We translate fundamental insights into therapeutic strategies.
Stem cell transplantation
Transplantation of muscle stem cells is a potentially powerful approach to reverse atrophy of muscles and repair damaged and diseased muscle. We have shown that muscle stem cells (MuSCs) transplanted to damaged tissue can repopulate the muscle stem cell niche, and provide a long-term reservoir for regeneration. Weakness in certain small but key muscles has a disproportionally large deleterious effect, for example in the urinary sphincter muscle. Stress urinary incontinence (SUI) afflicts over six million women in California alone, and is a major cause of commitment to assisted living. MuSC transplant can increase muscle strength, and we are currently investigating the therapeutic potential of this approach by transplanting MuSCs in rodent models with injuries of small muscles such as the urethra.

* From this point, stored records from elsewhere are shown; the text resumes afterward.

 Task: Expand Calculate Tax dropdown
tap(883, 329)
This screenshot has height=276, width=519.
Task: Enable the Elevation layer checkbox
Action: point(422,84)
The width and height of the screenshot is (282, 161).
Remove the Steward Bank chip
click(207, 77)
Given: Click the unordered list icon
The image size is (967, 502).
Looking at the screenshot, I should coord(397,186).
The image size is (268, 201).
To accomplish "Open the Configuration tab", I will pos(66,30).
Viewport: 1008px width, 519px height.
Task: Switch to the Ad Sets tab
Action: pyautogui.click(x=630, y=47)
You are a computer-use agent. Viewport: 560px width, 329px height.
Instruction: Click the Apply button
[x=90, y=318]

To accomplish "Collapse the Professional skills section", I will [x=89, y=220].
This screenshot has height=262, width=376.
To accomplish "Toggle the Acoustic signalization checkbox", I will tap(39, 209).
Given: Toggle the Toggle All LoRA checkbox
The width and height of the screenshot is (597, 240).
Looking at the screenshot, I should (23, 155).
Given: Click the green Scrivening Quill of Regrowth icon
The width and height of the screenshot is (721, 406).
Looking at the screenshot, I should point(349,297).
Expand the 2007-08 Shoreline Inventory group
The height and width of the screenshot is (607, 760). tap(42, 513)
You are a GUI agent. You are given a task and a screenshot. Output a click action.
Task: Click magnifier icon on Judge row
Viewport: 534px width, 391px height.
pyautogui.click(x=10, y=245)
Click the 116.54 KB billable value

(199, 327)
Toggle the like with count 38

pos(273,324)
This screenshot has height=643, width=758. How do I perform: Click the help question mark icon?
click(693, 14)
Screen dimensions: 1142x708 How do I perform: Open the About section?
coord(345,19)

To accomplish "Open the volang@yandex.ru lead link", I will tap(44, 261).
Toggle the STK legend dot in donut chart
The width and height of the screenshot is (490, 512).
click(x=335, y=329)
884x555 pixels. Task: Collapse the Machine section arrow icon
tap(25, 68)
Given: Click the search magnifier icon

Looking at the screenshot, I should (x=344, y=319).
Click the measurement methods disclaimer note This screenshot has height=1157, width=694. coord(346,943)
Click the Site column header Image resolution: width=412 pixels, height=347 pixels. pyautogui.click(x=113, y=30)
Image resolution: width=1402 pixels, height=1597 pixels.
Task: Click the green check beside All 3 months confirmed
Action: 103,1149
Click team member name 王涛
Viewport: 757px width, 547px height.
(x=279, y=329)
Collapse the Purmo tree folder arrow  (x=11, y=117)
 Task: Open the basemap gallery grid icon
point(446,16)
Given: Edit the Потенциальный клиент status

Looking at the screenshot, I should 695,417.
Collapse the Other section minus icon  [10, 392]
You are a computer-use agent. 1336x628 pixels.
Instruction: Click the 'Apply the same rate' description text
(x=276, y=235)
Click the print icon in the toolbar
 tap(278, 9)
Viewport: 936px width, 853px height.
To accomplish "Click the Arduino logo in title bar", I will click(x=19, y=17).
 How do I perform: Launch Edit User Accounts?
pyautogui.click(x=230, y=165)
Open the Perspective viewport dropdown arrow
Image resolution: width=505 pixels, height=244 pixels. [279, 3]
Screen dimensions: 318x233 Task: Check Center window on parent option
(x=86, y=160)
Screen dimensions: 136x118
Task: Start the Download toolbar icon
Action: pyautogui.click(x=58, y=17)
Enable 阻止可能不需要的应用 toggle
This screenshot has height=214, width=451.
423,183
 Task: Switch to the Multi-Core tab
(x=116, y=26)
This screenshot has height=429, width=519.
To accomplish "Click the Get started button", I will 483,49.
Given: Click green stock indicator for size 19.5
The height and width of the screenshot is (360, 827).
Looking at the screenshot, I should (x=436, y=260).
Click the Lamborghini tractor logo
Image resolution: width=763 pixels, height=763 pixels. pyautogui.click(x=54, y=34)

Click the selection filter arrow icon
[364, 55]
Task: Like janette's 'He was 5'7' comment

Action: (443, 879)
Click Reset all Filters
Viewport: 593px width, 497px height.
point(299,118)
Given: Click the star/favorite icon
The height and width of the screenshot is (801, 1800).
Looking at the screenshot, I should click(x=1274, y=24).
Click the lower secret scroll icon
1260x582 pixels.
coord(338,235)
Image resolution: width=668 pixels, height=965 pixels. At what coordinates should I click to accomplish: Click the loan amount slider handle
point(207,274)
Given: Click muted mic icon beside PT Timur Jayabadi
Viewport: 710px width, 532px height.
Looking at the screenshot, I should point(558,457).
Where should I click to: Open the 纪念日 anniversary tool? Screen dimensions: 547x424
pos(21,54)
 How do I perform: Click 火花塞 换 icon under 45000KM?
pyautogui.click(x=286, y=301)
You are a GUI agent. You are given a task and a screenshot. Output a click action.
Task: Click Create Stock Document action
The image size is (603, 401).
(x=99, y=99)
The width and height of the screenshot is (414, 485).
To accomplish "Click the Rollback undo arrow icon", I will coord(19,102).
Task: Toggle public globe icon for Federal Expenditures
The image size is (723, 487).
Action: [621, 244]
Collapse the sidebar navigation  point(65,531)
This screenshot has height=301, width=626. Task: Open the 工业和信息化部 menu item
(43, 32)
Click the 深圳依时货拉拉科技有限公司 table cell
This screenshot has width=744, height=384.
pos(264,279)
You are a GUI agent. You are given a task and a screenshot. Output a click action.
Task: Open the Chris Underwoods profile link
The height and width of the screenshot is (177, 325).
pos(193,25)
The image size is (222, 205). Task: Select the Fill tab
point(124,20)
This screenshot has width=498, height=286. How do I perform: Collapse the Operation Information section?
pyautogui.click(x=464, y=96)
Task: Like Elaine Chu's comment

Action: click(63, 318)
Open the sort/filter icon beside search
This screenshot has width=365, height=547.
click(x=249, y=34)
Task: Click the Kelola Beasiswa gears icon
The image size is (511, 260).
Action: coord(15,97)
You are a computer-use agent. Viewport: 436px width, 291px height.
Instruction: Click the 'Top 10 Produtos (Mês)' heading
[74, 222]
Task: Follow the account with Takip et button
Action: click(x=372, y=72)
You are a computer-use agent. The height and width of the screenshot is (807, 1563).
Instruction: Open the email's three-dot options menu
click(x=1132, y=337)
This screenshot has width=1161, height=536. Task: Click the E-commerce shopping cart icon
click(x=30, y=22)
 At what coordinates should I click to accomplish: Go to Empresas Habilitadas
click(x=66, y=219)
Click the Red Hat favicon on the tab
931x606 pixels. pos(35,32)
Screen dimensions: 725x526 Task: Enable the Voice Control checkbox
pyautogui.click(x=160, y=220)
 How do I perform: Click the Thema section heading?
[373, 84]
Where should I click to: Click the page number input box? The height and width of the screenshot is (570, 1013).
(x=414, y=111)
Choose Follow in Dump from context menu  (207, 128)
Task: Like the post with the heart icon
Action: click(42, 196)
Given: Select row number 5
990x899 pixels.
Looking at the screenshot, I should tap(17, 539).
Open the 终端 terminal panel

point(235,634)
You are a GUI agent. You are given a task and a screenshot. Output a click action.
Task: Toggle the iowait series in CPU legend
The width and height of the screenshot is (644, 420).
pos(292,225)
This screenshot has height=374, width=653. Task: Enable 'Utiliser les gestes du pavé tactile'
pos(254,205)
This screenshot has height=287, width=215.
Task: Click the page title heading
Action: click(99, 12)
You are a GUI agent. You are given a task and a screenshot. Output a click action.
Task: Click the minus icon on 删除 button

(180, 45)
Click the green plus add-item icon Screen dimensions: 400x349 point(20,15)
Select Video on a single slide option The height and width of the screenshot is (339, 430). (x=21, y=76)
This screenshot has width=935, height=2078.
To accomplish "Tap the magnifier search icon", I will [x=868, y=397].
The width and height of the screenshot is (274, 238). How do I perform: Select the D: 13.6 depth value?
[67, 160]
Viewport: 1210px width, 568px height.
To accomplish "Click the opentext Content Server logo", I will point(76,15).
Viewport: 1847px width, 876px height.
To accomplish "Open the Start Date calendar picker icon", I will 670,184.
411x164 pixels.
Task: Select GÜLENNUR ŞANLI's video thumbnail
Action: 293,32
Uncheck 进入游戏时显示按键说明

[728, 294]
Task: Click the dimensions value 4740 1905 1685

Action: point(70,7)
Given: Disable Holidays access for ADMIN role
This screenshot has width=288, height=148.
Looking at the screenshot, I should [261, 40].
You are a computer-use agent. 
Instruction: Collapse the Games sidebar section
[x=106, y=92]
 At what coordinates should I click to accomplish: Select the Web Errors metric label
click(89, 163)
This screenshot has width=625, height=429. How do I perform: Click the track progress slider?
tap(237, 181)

The long term goal is to correct health conditions arising from failure of small muscles.
Enhancing gene therapy
Duchenne muscular dystrophy is caused by a mutation in the dystrophin gene. Clinical trials using gene therapy to deliver functional versions of dystrophin have so far ended in failure, at least in part due to the immune response mounted by the patient against the introduced dystrophin protein. With our collaborators, we are developing immunological approaches to modulate the immune response to gene therapy to overcome this hurdle.
iPS-derived cardiomyocytes enable elucidation of disease mechanisms and testing of thereapeutic strategies.
Bioluminescence imaging non-invasively reveals successful regeneration over time in a mouse MuSC transplant model.